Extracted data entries
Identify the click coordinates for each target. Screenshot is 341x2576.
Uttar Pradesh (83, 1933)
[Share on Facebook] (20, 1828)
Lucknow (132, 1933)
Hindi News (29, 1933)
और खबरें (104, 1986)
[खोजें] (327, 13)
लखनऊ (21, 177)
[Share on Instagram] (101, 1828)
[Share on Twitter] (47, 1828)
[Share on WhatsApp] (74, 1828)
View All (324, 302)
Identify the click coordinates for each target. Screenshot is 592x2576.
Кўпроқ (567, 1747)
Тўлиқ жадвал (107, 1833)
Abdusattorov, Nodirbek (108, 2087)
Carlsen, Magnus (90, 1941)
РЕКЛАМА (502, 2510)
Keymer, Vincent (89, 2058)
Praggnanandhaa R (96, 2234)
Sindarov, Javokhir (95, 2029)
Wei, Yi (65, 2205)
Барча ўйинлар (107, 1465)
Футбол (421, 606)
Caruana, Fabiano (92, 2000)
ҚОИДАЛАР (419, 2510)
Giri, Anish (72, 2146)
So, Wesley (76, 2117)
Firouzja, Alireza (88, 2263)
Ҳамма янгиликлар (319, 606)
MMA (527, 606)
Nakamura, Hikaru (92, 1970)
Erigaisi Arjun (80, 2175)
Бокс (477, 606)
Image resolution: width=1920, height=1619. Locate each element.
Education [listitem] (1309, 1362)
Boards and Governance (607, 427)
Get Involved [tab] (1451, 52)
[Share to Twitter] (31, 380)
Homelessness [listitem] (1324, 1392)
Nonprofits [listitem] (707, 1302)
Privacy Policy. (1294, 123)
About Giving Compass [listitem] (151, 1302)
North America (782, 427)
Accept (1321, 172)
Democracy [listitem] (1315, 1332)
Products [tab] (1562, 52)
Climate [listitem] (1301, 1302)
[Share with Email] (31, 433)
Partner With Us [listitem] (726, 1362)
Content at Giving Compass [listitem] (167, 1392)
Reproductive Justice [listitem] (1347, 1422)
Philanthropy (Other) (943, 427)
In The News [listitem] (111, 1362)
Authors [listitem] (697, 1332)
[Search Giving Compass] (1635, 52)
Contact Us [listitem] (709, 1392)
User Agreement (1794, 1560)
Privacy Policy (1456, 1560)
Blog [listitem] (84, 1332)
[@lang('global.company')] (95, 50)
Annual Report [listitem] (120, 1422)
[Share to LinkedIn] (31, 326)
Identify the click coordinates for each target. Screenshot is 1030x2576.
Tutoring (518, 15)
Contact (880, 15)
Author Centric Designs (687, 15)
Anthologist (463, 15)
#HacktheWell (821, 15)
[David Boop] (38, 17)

*Task directions:*
Copy the records above faithfully. Begin at their first line, end at the line containing "Кўпроқ (567, 1747)", and include nothing else.

*Expected answer:*
Identify the click coordinates for each target. Screenshot is 341x2576.
Uttar Pradesh (83, 1933)
[Share on Facebook] (20, 1828)
Lucknow (132, 1933)
Hindi News (29, 1933)
और खबरें (104, 1986)
[खोजें] (327, 13)
लखनऊ (21, 177)
[Share on Instagram] (101, 1828)
[Share on Twitter] (47, 1828)
[Share on WhatsApp] (74, 1828)
View All (324, 302)
Identify the click coordinates for each target. Screenshot is 592x2576.
Кўпроқ (567, 1747)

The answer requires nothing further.